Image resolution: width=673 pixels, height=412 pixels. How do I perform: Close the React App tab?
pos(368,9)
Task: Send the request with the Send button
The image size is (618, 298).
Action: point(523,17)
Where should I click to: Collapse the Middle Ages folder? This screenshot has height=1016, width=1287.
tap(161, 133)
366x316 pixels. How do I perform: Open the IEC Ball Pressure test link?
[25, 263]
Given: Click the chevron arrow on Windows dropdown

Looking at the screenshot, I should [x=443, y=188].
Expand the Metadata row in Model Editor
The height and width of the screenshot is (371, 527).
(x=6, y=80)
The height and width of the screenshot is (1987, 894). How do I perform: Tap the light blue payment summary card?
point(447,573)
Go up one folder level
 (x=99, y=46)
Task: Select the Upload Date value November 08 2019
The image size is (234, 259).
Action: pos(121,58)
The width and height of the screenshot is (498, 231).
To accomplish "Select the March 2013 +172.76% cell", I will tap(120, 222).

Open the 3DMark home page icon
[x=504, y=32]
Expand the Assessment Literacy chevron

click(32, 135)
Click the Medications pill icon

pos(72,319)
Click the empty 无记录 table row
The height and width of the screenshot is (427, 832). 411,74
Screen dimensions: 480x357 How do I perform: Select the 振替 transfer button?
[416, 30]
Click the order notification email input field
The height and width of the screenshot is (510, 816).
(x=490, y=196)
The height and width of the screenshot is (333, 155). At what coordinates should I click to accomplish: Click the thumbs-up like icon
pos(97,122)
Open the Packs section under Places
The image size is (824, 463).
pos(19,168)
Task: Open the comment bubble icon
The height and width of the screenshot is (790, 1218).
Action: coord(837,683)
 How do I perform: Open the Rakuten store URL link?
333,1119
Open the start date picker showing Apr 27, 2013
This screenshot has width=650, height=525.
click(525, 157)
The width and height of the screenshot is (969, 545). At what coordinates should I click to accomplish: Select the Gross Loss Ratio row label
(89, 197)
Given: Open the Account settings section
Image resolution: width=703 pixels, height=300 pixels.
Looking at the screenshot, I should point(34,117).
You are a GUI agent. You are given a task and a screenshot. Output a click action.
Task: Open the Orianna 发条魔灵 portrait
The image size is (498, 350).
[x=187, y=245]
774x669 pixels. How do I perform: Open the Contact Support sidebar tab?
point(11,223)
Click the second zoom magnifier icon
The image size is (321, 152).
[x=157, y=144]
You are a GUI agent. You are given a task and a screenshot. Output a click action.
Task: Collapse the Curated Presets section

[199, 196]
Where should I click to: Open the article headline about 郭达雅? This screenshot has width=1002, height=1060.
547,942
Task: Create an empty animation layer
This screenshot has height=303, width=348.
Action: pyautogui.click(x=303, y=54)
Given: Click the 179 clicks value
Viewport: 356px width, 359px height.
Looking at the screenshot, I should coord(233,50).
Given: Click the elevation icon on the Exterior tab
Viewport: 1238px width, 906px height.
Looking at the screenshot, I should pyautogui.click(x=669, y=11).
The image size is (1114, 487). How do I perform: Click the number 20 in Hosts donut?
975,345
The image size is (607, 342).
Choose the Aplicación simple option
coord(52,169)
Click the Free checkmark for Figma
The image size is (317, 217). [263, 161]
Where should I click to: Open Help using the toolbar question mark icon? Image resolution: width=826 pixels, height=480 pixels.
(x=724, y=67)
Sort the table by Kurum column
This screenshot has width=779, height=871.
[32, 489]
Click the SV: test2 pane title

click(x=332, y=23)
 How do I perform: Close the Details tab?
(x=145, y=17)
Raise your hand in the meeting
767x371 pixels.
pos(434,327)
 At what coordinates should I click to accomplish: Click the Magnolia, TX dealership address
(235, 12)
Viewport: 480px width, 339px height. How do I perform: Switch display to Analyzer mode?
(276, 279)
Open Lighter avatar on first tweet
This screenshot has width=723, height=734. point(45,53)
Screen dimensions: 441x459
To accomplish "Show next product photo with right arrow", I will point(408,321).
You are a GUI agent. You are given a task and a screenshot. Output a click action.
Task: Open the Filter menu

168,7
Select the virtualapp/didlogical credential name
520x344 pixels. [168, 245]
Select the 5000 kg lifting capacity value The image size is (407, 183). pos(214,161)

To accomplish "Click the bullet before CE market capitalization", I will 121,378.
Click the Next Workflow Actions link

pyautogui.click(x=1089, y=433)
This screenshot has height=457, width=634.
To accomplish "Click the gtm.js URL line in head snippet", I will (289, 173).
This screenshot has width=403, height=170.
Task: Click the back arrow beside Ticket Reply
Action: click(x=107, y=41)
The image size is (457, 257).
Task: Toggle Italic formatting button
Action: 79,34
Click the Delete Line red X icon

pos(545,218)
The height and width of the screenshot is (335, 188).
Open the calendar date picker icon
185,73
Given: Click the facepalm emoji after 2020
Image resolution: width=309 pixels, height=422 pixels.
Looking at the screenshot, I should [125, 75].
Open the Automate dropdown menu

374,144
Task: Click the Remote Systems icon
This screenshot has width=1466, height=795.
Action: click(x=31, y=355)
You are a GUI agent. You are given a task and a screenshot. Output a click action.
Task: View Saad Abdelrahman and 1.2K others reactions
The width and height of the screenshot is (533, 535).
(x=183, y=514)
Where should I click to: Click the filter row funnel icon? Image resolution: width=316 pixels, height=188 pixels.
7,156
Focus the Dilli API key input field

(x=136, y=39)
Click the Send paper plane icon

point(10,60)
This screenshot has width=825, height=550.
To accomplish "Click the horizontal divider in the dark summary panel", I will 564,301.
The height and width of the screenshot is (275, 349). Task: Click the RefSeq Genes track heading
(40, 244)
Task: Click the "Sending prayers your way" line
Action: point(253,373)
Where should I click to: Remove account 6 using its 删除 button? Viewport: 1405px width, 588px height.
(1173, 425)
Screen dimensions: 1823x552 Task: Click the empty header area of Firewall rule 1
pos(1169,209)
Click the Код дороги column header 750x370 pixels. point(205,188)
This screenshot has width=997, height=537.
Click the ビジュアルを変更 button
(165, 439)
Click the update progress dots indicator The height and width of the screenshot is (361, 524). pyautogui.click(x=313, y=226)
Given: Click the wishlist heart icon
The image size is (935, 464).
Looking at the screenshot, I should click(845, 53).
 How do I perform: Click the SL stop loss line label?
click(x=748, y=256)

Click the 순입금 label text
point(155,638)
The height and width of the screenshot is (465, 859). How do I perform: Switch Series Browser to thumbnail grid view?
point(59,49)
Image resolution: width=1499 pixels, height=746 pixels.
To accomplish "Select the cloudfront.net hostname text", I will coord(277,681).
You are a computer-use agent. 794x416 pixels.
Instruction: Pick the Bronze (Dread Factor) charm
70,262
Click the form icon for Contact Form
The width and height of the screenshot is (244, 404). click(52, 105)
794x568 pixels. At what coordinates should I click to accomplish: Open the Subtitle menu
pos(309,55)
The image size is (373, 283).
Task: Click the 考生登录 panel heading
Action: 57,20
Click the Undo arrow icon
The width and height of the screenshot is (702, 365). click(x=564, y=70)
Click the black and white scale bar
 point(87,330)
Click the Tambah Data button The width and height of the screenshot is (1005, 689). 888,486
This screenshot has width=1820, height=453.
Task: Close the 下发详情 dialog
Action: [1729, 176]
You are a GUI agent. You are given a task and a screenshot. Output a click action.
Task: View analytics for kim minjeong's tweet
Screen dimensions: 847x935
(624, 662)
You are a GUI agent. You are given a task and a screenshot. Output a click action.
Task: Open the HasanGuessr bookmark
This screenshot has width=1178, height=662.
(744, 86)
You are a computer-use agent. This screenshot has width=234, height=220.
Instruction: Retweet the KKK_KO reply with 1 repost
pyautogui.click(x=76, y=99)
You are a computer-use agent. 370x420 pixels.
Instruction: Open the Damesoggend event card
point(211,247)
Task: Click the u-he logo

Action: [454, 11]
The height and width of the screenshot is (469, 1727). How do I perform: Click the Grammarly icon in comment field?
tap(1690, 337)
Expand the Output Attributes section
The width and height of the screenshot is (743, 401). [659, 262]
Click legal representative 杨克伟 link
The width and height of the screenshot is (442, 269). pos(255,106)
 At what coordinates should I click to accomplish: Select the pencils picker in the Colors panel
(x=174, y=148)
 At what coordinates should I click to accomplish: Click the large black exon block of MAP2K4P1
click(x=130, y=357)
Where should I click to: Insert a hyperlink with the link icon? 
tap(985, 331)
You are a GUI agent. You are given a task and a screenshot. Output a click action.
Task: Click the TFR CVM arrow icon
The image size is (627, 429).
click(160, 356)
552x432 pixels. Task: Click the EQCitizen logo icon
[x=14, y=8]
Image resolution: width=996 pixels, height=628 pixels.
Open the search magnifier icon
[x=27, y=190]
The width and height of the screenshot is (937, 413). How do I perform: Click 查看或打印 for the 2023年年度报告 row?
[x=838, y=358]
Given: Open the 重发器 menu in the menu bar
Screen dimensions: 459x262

== EXERCISE DESCRIPTION ==
Find the string "computer" in the entries above. Copy each line where it occurs.

== ANSWER AREA ==
You are a computer-use agent. 794x416 pixels.
You are a computer-use agent. This screenshot has width=234, height=220.
You are a computer-use agent. 370x420 pixels.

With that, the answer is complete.